While Justice Sleeps(83)
Jared leaned over to Avery, his mouth against her ear. “She is inside a government building. Based on the geotag, it’s the Department of Homeland Security.”
The idea of a meet suddenly held less appeal. Her swallow was nearly audible. “Major Vance?”
“Or someone in his organization.”
“Someone who apparently is looking where she shouldn’t be.” Avery mulled over the implications. This could be a trap, one too dangerous to walk into blind. “If I wanted to, could I reach out again?”
“Yes,” he said. “I captured the computer’s address, and I’ve got a Trojan that will let us get to her again.”
Ten feet away from them, a man sitting in an airport chair took note of their whispers and stood up, moving toward their positions. Jared immediately spotted him, and he casually draped his arm across Avery’s shoulders and leaned his head against hers. “We’re being watched,” he said softly.
The agent stopped but kept furtive watch. He glanced at another agent, who sat with a newspaper twenty feet away. Satisfied, Jared murmured, “Yes, you can contact Wilma again, but if DHS is like the rest of the intelligence agencies, they clean their systems regularly. We have to reach out soon.”
Avery leaned closer to him, turning her lips to his ear. “It would be better if we could figure out who Wilma really is before I meet with her.”
“How?”
“The power of the Court.” Avery reached for the computer again, and Jared handed it over. She opened her personal email account and wrote a quick message to one of the few people still talking to her inside the Court.

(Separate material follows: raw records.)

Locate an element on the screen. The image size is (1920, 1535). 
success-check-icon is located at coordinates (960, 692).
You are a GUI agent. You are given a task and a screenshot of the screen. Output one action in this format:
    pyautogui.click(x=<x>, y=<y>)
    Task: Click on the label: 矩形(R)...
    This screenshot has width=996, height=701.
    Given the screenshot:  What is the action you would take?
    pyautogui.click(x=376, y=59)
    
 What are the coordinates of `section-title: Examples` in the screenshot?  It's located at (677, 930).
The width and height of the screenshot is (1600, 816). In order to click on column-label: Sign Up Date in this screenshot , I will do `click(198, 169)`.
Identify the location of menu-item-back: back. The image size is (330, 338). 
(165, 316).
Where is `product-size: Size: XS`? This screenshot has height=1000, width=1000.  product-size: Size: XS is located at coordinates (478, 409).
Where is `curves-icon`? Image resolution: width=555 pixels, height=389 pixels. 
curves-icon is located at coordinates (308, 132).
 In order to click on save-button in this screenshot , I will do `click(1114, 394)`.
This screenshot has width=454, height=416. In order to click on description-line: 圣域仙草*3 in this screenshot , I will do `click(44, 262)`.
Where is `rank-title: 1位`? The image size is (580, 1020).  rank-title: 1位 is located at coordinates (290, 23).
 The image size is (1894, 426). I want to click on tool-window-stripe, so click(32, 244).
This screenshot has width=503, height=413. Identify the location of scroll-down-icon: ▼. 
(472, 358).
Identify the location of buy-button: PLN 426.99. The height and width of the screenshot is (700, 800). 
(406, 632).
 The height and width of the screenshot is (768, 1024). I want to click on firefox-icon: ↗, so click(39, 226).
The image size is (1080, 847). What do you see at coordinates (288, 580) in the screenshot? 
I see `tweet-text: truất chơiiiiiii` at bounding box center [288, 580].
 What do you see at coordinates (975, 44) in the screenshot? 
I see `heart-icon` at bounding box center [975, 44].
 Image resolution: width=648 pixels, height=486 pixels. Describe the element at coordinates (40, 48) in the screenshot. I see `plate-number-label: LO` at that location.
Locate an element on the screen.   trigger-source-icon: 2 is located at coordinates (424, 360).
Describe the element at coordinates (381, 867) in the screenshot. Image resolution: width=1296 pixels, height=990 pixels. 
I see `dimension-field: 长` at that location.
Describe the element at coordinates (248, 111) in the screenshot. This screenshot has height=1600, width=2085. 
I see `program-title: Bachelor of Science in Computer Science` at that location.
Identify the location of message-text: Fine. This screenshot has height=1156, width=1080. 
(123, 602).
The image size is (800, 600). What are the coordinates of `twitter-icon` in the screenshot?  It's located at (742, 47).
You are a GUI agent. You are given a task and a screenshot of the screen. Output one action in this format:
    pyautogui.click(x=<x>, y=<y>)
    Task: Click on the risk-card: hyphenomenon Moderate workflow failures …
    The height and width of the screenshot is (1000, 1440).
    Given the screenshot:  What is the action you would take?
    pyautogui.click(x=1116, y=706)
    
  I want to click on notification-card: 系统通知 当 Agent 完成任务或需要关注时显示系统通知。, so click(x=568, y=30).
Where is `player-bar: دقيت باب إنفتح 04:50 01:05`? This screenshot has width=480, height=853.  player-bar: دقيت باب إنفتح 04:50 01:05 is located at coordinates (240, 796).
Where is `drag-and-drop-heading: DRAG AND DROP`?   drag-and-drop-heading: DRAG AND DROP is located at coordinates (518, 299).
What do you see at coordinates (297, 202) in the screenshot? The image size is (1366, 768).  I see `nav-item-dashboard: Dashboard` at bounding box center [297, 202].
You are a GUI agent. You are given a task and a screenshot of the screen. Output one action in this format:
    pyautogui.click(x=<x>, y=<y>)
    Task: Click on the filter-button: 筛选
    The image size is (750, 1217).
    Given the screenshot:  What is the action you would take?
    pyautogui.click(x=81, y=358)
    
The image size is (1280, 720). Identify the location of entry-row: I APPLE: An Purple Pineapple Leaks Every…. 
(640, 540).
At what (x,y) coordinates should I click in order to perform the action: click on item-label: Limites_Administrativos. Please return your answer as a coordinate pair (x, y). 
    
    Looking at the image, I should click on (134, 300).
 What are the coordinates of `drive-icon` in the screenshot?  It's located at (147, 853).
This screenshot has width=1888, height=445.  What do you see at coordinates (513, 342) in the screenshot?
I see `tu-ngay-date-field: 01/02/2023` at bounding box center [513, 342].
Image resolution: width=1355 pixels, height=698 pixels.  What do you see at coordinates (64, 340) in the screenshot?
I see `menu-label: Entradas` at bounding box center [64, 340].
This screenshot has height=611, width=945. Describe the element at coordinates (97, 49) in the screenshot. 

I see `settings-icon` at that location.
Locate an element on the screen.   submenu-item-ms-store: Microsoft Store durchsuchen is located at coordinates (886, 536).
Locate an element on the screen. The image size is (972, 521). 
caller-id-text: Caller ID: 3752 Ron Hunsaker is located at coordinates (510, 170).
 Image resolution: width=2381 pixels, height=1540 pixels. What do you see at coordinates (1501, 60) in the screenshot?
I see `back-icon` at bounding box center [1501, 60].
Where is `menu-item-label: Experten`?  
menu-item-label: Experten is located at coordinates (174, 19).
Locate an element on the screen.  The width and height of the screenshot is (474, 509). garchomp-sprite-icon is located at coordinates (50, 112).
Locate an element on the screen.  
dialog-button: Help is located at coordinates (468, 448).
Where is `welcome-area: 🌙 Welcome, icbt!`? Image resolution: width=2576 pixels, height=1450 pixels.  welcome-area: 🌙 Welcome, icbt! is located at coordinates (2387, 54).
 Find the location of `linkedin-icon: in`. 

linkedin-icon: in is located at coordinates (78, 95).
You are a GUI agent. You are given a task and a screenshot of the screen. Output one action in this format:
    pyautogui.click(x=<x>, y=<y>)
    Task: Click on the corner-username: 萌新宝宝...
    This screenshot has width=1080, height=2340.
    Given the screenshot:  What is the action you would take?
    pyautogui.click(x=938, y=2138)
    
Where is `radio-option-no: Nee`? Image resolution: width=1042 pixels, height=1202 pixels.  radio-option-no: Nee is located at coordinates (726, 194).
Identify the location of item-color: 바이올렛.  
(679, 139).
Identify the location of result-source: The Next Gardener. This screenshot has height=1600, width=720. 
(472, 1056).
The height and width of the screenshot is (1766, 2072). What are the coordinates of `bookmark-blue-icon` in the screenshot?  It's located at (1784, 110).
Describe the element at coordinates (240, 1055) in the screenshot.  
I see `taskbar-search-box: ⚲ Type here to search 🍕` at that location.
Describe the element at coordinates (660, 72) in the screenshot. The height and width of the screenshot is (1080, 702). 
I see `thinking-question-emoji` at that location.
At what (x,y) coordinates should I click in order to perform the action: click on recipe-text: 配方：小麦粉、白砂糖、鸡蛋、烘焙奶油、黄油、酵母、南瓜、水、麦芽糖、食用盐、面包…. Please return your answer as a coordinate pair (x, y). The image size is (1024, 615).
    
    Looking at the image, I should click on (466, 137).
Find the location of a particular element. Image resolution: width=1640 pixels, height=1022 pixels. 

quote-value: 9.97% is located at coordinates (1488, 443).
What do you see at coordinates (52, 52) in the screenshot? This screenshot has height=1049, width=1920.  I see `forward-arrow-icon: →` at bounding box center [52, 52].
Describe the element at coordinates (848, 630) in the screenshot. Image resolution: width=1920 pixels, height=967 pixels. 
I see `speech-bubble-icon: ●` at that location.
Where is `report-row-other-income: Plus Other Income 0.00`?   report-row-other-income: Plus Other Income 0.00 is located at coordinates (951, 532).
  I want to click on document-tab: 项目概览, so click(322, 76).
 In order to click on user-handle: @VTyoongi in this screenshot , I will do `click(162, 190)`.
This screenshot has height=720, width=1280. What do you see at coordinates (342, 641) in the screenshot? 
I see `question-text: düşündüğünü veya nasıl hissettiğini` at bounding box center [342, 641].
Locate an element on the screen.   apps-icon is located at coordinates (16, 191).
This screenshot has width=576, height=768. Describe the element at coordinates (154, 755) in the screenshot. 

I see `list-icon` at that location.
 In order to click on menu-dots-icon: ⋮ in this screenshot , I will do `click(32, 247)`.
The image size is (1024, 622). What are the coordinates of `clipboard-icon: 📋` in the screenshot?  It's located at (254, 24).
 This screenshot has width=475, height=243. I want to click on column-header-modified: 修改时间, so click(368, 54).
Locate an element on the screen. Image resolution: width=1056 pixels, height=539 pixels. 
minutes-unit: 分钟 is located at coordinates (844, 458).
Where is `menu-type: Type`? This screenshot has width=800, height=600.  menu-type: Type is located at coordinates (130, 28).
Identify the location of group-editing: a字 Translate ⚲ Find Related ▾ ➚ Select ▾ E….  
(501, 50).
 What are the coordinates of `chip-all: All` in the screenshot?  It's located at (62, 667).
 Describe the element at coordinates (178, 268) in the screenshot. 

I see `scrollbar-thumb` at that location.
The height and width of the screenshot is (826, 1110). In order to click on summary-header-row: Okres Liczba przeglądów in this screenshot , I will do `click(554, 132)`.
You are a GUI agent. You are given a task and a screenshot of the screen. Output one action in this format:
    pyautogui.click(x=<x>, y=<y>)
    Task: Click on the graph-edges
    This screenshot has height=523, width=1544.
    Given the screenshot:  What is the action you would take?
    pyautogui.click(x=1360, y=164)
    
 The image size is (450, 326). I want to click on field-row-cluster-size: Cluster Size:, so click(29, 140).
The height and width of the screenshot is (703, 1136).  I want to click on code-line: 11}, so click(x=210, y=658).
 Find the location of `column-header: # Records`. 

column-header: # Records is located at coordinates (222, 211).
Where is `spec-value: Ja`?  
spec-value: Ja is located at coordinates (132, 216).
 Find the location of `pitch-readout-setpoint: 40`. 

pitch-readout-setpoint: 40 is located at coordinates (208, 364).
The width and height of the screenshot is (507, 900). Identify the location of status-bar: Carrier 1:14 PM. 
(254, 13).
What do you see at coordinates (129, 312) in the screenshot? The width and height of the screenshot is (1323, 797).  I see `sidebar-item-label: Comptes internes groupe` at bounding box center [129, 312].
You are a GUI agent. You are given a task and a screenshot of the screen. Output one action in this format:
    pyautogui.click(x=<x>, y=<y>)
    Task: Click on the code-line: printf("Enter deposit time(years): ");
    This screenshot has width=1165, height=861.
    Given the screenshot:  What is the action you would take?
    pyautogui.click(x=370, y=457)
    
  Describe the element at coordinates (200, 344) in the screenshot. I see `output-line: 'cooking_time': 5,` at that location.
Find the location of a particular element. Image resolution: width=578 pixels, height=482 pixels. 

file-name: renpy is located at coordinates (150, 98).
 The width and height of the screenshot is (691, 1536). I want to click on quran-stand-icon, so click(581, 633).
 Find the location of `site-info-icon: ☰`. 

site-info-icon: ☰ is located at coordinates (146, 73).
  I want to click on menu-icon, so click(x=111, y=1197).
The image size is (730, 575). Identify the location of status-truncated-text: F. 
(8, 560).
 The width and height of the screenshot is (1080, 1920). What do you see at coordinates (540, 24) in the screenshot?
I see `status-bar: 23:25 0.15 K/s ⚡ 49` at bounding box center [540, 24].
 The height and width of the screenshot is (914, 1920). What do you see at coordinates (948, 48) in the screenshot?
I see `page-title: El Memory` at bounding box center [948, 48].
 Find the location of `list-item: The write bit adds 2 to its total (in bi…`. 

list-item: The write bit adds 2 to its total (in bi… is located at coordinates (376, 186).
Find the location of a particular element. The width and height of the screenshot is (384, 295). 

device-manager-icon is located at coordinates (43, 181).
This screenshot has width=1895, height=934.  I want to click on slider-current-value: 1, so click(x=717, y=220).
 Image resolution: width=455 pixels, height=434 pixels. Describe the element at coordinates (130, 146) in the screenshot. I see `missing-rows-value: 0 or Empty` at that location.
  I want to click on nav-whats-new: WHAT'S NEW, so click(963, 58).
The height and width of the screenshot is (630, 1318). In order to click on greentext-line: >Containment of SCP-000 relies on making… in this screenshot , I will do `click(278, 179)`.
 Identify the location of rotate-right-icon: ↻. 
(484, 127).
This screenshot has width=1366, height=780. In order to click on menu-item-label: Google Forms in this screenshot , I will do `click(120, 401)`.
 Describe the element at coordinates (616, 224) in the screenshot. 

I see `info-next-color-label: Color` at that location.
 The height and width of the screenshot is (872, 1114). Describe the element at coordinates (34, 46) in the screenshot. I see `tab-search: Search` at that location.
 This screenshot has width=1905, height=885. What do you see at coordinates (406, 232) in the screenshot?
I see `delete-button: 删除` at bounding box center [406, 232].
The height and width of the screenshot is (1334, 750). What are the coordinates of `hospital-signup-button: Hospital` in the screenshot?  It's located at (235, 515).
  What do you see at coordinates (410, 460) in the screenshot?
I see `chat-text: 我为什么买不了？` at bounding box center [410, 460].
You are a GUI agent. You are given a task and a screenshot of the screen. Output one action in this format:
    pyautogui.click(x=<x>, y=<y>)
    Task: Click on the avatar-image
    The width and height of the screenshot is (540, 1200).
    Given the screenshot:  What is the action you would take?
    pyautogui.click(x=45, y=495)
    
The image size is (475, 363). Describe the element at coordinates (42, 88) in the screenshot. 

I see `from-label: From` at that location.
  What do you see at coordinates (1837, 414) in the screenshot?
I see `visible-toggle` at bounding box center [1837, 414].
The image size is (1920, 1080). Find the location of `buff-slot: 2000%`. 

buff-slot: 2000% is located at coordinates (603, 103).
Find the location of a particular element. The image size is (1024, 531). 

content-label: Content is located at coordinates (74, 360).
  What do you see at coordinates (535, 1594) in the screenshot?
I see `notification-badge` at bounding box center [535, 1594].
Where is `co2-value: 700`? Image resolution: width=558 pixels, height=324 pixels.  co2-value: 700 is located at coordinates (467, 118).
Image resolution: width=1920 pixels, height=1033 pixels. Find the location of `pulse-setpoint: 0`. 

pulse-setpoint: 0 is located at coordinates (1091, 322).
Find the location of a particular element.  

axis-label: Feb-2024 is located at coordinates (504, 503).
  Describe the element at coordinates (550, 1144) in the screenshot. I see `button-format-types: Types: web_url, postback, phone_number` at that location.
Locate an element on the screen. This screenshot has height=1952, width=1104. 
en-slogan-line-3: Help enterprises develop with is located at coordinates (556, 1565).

“Gary, I need your help. I need a roster of employees at the Science and Technology Directorate for DHS.” Justice Wynn’s FOIA request nudged her to add, “Preferably for the finance or audit division. It’s urgent and important. Please.”
She hit send and sighed. “What next?”
Jared glanced over at the agents. “We wait.”
* * *
—
In her office, Betty Papaleo wondered if she should pack her bags now or later. Surely one of the super-techs in DHS would be knocking on her door soon, demanding her credentials. The only question was whether she’d be in Leavenworth today or next week.
On her desk sat the beginnings of a conspiracy theory that would make Watergate look like high school gossip. She stared at the icon on her screen, the dancing eyes that seemed to know what she was thinking.
Even she didn’t.
She did understand the government. Knowledge was more powerful than money, and if she controlled it, she might be safe. Which meant that she needed to know what she knew before her impromptu meeting tomorrow. She had to write down the thoughts writhing through her mind like scattered eels.
But not in her office on a computer that had been compromised. The dancing icon warned her of how insecure her sanctuary had become. Betty stood, gathered up her notes, and headed downstairs to the dead files room and the ancient computer stored there. It had no access to the Internet. Basically, the nineties-era machine was a very large calculator with a simple word processing program.
It was forgotten and perfect.
Betty began typing, her simple memo growing into a treatise. Fingers flew over the keyboard, stopping only when she needed to reference reports to cross-check dates. The more she typed, the queasier her stomach grew. She’d stumbled onto more than a conspiracy.
What she’d found was mortal sin. She’d never imagined herself to be a tattletale—or, in government-speak, a whistleblower. You didn’t reach her level of security clearance and access without learning to weigh the difference between sloppy and dangerous, between bad and evil. But the sludge-like sensation that had taken up residence in her gut had only gotten worse. Because the only thing worse than a tattletale was a person too afraid to tell the truth.
Wearily, she reread her work. She didn’t bother trying to save the document. The floppy disk drive had grown inoperable years before. Instead, Betty typed in the commands to print. As the pages whirred through the aged printer, she trudged over to the copy machine and duplicated the hundreds of pages Mike had given her. With copies made, she added her manifesto to the stack.
Betty searched the racks of abandoned office supplies. Her fingers closed upon a box suitable for containment. Suddenly aware of what she intended, Betty fumbled a bit as she stacked the pages inside.
To send this information out of the building was illegal and possibly treasonous.
The question was, who to ship it to?
Betty had never considered herself very political. She voted, but party didn’t matter. Her job was her politics, and as a career employee, she understood that having no affiliation was the best job security. Still, what sat in front of her was possible proof that this government had committed acts worse than anyone could have suspected. And if what she’d written was true, then God help America.
Now, though, she needed an ally to ship the report and her memo to as backup. Tomorrow, she’d deliver it to her superiors, but she hadn’t lasted for more than a decade in government without learning some truths. Laws might protect a whistleblower, but the ones who escaped with their reputations intact had insurance policies. In this case, she needed a person outside Homeland Security with the resources to evade the wrath of the president. Someone who would understand what she’d discovered and present her evidence without fear of reprisal.